We discussed how just being interested in a project usually leads to nothing, and how, in accordance to what Eric Raymond says in CatB it has to be a scratch for a developer's itch. I found out I was qualified for the team that maintains their internal SCM system, and told Chen how dmoz's category was littered with many SCMs I had never heard of before, and how there are many pending links with others of this vain. I told her many people probably wrote an SCM for their own use and decided to distribute it as Commercial software (not even open-source, mind you). She noted the same was true of Bug Trackers, and we started discussing them.
Chen tried Joel Spolsky's FogBugz and claimed it was very limited in comparison to the Mercury offering, which is written in C and scriptable with VBA (an NT-only product). Then I asked her about Bugzilla, and she claimed it has the best E-mail integration of every product of its kind. Oh well, some teams may find FogBugz good enough for their needs, and if Joel sells it, I'd be the last person to deny him of this right.
I also discovered the entire R&D of Mercury is at Israel, and they only have salespersons and the such in the U.S. I believed it was an international company. When I asked her about XRunner (which I heard was the product that made Mercury what it is today), she said it was discontinued and it was very crappy, just the best at its time. She then told me she did not know if there's a good marketplace alternative for it now. I never encountered too much of a need to debug GUI applications like that, so I'm probably not the best man to start writing such a thing as open-source.

(Supplied material):
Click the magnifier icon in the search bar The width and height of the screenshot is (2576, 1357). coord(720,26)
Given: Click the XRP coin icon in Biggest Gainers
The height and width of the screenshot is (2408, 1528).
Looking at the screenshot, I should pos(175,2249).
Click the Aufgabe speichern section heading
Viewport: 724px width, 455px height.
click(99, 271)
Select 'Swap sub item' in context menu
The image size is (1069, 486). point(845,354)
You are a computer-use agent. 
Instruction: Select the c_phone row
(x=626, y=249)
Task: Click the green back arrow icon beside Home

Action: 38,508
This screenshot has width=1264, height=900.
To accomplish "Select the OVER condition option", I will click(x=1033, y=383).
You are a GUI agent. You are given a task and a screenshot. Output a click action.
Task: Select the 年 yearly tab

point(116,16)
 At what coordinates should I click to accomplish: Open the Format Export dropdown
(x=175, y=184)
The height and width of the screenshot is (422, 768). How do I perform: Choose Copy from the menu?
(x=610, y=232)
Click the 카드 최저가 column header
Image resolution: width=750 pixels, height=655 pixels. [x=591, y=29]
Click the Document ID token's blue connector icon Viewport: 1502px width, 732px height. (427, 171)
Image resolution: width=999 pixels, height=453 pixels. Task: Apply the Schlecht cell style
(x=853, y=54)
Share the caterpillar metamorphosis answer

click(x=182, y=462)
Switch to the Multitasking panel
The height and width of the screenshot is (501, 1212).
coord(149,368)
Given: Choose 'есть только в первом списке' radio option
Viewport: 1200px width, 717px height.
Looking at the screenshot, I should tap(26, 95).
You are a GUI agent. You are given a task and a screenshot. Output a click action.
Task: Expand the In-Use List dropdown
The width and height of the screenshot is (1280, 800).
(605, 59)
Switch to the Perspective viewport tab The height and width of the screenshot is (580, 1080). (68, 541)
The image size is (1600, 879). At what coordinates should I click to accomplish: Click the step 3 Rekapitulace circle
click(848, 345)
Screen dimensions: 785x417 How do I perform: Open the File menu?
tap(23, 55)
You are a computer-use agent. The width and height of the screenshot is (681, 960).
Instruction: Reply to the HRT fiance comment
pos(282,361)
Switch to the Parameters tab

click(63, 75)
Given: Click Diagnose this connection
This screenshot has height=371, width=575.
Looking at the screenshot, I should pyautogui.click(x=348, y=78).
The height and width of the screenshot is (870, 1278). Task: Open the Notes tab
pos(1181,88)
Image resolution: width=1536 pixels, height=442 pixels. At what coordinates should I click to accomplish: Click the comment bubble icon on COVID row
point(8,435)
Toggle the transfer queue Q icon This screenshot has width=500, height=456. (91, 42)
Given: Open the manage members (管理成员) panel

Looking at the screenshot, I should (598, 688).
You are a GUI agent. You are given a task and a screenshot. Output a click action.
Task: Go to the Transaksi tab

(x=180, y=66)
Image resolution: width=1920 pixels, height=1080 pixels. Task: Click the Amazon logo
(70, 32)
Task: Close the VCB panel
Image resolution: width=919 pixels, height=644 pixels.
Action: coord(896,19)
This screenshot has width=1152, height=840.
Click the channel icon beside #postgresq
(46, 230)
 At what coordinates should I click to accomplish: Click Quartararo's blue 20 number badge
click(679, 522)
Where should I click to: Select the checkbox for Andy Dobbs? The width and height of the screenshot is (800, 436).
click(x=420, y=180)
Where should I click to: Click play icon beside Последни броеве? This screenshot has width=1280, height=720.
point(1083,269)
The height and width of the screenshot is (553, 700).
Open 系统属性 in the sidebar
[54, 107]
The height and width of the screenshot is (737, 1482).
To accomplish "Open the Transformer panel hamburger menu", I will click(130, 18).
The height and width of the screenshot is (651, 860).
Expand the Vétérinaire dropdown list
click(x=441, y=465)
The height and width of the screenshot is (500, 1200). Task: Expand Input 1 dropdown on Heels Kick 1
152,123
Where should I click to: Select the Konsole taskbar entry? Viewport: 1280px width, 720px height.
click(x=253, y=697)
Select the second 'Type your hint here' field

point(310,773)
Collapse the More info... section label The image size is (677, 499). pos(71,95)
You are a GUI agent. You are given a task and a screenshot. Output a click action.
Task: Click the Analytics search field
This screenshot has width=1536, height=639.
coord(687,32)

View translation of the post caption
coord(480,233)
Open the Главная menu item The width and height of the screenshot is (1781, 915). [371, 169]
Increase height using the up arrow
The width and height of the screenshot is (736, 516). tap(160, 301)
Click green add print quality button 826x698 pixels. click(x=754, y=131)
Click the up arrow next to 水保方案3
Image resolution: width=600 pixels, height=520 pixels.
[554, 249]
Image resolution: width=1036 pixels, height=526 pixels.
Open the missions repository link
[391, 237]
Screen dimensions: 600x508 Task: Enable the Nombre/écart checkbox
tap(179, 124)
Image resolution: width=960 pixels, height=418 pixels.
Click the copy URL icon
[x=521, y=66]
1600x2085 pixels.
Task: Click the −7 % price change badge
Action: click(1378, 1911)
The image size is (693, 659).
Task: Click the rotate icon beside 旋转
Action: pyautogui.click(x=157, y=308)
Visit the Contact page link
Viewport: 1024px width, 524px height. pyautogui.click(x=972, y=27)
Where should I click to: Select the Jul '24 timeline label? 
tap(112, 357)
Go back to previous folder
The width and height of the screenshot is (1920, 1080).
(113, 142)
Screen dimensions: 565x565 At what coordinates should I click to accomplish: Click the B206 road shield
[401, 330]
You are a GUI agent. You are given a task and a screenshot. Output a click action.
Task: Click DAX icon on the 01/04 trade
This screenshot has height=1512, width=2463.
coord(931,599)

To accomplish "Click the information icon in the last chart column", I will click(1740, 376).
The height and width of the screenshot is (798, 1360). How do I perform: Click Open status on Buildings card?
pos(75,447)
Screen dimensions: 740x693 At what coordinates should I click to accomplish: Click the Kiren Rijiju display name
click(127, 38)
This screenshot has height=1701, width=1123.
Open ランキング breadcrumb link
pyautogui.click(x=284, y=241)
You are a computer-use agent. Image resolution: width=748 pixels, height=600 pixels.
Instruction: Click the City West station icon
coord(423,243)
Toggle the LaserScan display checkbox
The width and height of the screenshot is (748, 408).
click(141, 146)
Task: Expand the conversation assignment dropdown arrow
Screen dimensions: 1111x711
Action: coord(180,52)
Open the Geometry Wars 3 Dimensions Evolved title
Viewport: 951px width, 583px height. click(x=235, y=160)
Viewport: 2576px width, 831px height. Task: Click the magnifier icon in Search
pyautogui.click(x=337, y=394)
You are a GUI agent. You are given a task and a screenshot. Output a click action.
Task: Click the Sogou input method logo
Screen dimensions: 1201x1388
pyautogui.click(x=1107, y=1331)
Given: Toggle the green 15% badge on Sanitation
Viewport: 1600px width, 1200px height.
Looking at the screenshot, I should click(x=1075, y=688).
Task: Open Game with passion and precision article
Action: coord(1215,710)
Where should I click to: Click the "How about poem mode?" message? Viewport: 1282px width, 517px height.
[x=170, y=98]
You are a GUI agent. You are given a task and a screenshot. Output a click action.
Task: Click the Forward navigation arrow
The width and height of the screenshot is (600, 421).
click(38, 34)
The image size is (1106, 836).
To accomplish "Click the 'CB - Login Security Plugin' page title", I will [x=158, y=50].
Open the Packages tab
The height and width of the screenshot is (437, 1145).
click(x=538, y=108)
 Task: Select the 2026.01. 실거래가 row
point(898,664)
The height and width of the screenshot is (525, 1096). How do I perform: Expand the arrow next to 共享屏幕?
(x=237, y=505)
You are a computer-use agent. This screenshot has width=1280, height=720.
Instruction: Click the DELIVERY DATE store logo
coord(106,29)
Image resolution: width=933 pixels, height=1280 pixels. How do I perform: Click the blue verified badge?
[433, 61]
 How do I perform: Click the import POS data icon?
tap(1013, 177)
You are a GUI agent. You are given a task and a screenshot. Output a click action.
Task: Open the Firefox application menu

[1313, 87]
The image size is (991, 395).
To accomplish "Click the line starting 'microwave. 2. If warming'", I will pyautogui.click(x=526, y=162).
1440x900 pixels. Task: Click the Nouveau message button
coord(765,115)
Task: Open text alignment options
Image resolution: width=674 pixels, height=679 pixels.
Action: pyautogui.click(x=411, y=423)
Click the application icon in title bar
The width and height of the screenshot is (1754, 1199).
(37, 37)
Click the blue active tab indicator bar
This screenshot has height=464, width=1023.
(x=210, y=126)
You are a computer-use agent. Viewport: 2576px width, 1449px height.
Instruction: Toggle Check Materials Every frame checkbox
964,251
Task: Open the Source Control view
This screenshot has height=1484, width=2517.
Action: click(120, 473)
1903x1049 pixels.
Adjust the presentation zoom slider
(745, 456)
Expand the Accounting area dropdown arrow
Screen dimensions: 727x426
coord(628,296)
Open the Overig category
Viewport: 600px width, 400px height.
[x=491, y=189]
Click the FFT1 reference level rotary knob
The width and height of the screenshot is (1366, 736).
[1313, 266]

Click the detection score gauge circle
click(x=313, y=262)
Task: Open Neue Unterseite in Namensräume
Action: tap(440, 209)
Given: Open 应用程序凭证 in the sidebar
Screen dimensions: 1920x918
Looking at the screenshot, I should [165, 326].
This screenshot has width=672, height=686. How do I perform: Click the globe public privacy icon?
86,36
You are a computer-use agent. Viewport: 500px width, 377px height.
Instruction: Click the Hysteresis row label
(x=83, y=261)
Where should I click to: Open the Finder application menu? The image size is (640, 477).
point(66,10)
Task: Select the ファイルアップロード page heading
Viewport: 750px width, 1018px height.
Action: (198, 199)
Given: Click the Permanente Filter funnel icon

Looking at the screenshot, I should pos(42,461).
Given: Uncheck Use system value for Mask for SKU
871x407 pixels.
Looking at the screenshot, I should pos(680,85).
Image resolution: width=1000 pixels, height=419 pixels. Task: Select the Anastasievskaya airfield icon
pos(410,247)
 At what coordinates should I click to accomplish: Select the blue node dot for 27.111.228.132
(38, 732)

(Required work):
Reproduce the entire passage about the conversation on SCM systems and bug trackers, word for word.

(Answer for the task):
We discussed how just being interested in a project usually leads to nothing, and how, in accordance to what Eric Raymond says in CatB it has to be a scratch for a developer's itch. I found out I was qualified for the team that maintains their internal SCM system, and told Chen how dmoz's category was littered with many SCMs I had never heard of before, and how there are many pending links with others of this vain. I told her many people probably wrote an SCM for their own use and decided to distribute it as Commercial software (not even open-source, mind you). She noted the same was true of Bug Trackers, and we started discussing them.
Chen tried Joel Spolsky's FogBugz and claimed it was very limited in comparison to the Mercury offering, which is written in C and scriptable with VBA (an NT-only product). Then I asked her about Bugzilla, and she claimed it has the best E-mail integration of every product of its kind. Oh well, some teams may find FogBugz good enough for their needs, and if Joel sells it, I'd be the last person to deny him of this right.
I also discovered the entire R&D of Mercury is at Israel, and they only have salespersons and the such in the U.S. I believed it was an international company. When I asked her about XRunner (which I heard was the product that made Mercury what it is today), she said it was discontinued and it was very crappy, just the best at its time. She then told me she did not know if there's a good marketplace alternative for it now. I never encountered too much of a need to debug GUI applications like that, so I'm probably not the best man to start writing such a thing as open-source.